Nobody likes a sideways market, because they tend to be difficult to make money in, so we deal with that inconvenience by imagining there will never again be another sideways market.  Unfortunately, we can't make things go away by pretending they don't exist, unless they're already figments of our imagination and never existed in the first place!  The market, of course, isn't a figment of our imaginations -- technically, it's a figment of Ben Bernanke's imagination, which leaves the rest of us powerless to influence it.

Anyway, my point, if I remember correctly, is that after a strongly-trending market, we should be on alert for the market to go into sideways cycling mode.  And along those lines:  While bears tend to fear that market tops occur suddenly and without warning (this is an irrational fear that bears suffer despite all evidence to the contrary), tops are usually preceded by a cycling wave.  So, while the "exact" top sometimes occurs without warning, there is almost always a secondary high that follows after the initial decline.  And that secondary high is, more often than not, the "safer" entry, because it involves less guesswork and provides clearer stop levels.

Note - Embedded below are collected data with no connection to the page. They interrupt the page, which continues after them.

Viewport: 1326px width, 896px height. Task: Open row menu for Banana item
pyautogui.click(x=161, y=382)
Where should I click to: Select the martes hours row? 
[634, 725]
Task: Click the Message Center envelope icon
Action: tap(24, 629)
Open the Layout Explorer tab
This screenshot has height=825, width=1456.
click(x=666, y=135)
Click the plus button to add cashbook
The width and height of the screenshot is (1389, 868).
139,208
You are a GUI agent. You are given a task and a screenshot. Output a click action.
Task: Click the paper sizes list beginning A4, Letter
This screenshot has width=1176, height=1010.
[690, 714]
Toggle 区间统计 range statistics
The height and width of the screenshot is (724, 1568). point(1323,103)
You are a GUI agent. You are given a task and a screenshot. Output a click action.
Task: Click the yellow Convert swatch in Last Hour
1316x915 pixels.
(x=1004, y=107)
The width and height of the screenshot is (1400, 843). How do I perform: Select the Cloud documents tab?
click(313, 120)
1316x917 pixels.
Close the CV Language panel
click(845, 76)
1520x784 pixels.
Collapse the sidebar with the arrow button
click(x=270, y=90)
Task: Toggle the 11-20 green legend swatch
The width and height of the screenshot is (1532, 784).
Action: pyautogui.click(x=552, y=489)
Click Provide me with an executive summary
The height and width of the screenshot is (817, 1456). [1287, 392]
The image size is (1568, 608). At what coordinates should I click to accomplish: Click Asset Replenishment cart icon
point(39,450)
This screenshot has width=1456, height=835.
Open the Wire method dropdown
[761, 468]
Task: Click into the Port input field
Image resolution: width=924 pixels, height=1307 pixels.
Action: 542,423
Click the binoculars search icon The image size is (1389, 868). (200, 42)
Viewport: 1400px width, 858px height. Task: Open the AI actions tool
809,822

The chart below illustrates what I'm talking about.  RSI has now reached levels that, in the past, have been associated with sideways markets and/or market tops.  Do note that RSI is not a "pinpoint" indicator, so these cycling/topping moves can begin from modestly higher prices than we're currently at -- but what we do not see on the chart (below) are any moves where RSI reached current levels and the market continued significantly higher without at least a pause/consolidation.

Also note that there is only one instance on the chart below where RSI surpassed 70 and there was an immediate top followed by a steep decline (once in 9 instances).  The reason for this type of action is best understood with the concept of inertia -- a strong rally typically has residual momentum, so it doesn't usually stop on a dime and reverse.  There are usually buyers waiting to buy the first decent dip, so it first slows its residual momentum by chopping sideways, then it reverses its direction and momentum (if it's a top, that is).  Not always -- but usually.
 


Further contributing to the idea that we may be nearing some sideways movement is the previous price action.  We can see on the SPX chart below that current price levels have repeatedly developed into chop zones for the past year and a half:



In conclusion, RSI suggests we may be nearing a sideways market and/or a topping point, and that it's unlikely the market will continue significantly higher (note this is relative, so even 50 points up from here would not be "significantly higher" relative to the size of the overall wave) without at least a consolidation occurring first.  It also bears mention that -- just going on the odds -- most times that RSI reaches 70, price still has a bit more rallying to do.  Thus keep in mind that my warnings may be a tad premature -- but I always look to see what might be coming before I try to cross The Street.  Trade safe.